Configure your data repository - DLR-SC/DataFinder GitHub Wiki
DataFinder's primary use case is the management and archival of data of a designated community. I. e. DataFinder can be considered as data management framework providing common functionality, supporting data management and archival tasks but has always to be coustomized to reflect a community's needs. Thus, DataFinder supports members of such a community to organize their data in a common, standardized way and eases the identification of relevant data. This is particularly important within scientific communities in which one often encounters high employee fluctuation.
DataFinder allows you to map community's requirements by adaptation of the data repository configuration. The configuration consists of the following parts:
- The data model reflecting the relations and properties of your data.
- The storage configurations determining the storage resources used to persist data files.
- Script extensions customizing the DataFinder client to map specific working processes.
To determine the different configuration parts, we suggest following the steps of the below described process.
- Requirements Analysis In the first step you should analyze the designated community and their specific needs. Particularly, you should try to answer the following questions:
- What is the community's valuable data? What data has to be kept?
- How is data currently structured? Are there any specific relations?
- How are the different data objects connected with each other?
- What properties own the different data objects?
- What are their common working processes/best-practices?

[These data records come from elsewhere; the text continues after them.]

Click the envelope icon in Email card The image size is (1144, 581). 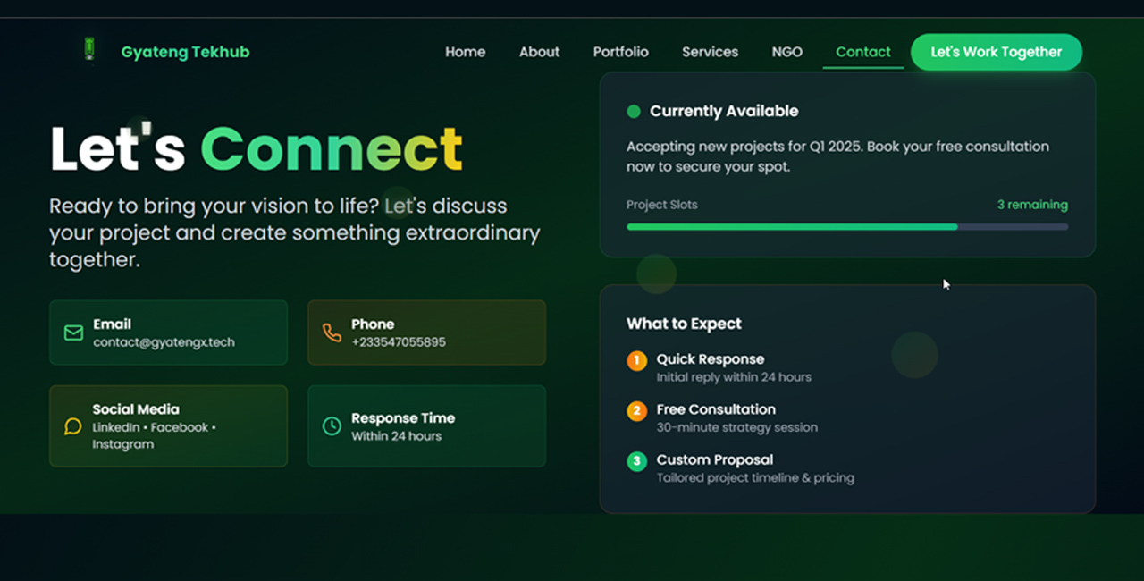pos(73,333)
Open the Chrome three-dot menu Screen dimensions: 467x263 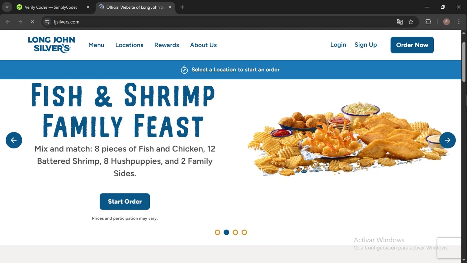(459, 22)
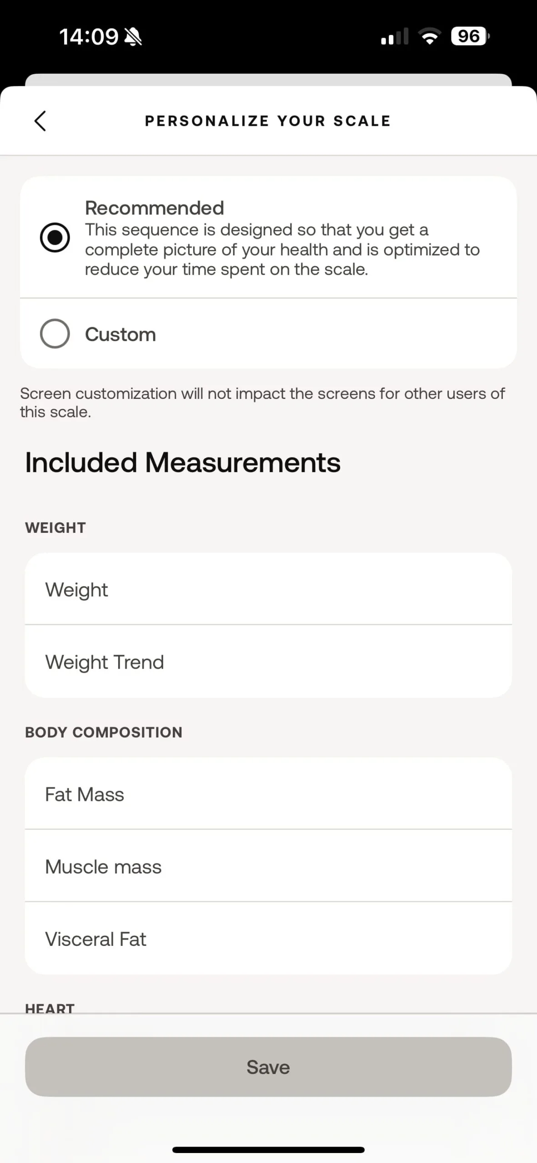Choose the Muscle mass entry
This screenshot has height=1163, width=537.
click(268, 866)
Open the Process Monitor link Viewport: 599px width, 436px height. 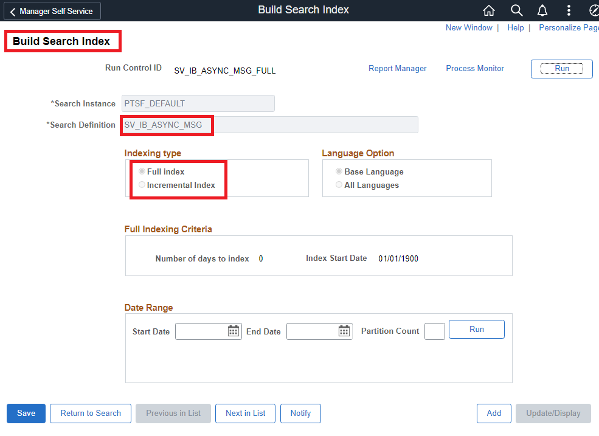tap(475, 69)
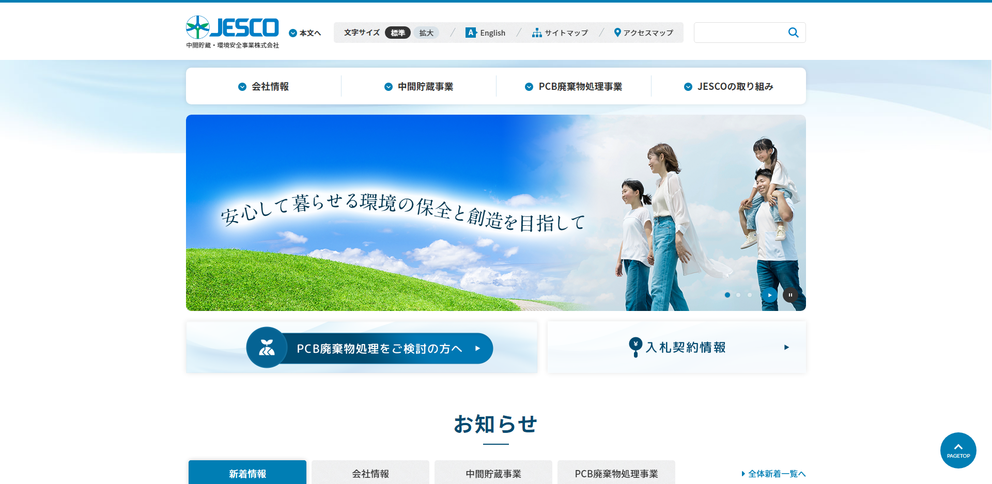Click the sitemap icon
992x484 pixels.
537,33
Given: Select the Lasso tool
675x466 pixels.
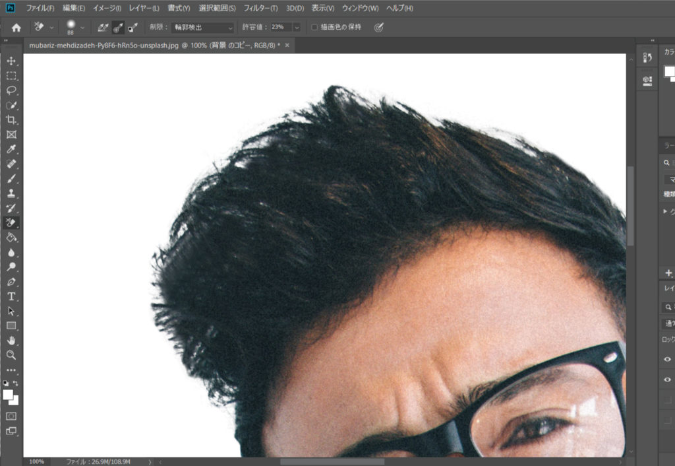Looking at the screenshot, I should [11, 90].
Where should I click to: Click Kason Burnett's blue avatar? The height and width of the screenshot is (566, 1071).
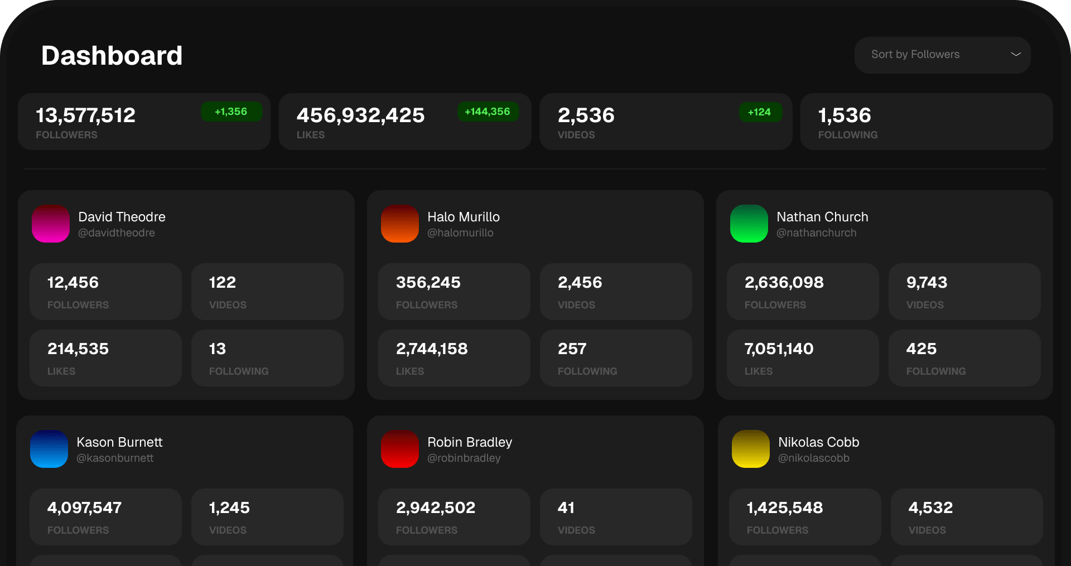click(x=49, y=449)
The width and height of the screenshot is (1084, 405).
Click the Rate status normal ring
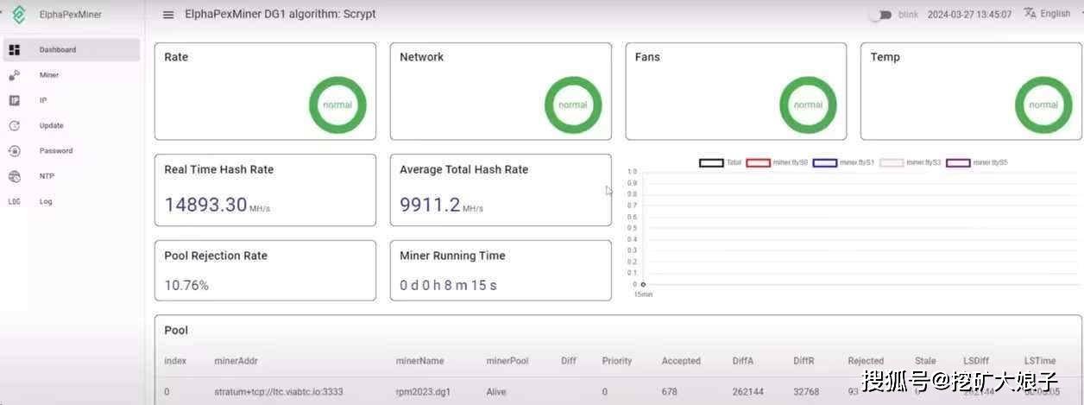(x=337, y=105)
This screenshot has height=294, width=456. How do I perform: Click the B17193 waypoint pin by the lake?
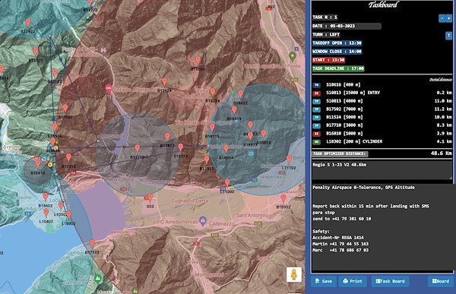92,243
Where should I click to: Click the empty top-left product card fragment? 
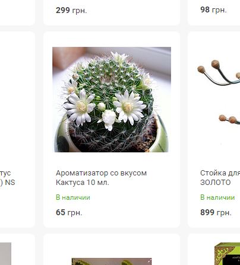(x=17, y=12)
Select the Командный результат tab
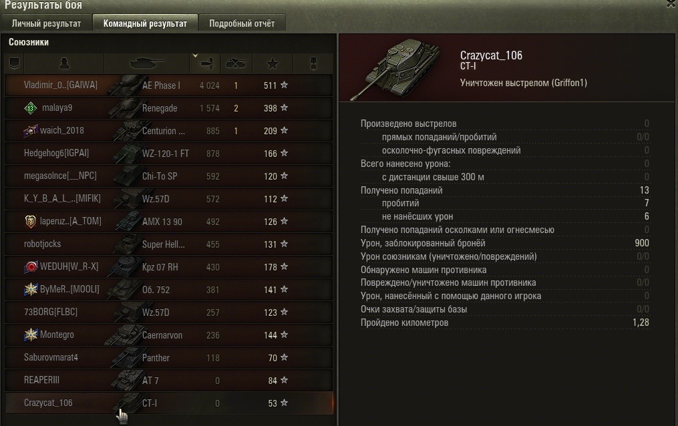 146,23
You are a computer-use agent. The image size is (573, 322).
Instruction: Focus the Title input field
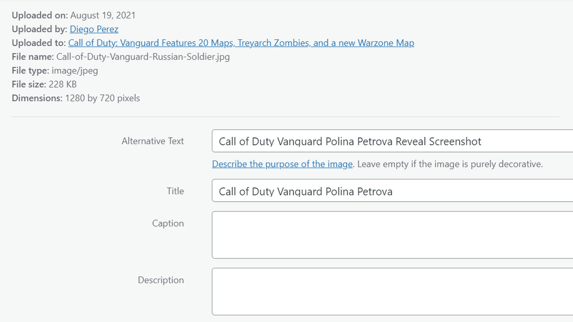[392, 191]

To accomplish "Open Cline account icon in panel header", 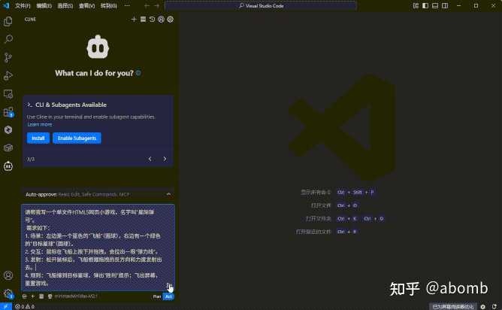I will [x=162, y=19].
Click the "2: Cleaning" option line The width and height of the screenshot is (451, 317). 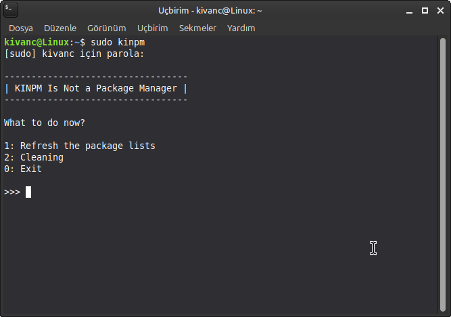34,157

- What tools are used to produce data? How are they connected?
- What IT infrastructure is available (already used file server etc.)? These things should be well documented as they form the basis of the next step.
- Configuration
- First you should create the data model in the administrator client: (FYI: xsd to datamodel.xml)
- Create data types to determine the required and optional meta data.
- Define relations which reflects the logical connections of the data types.
- Configure storage resource.
- Migration
- Customization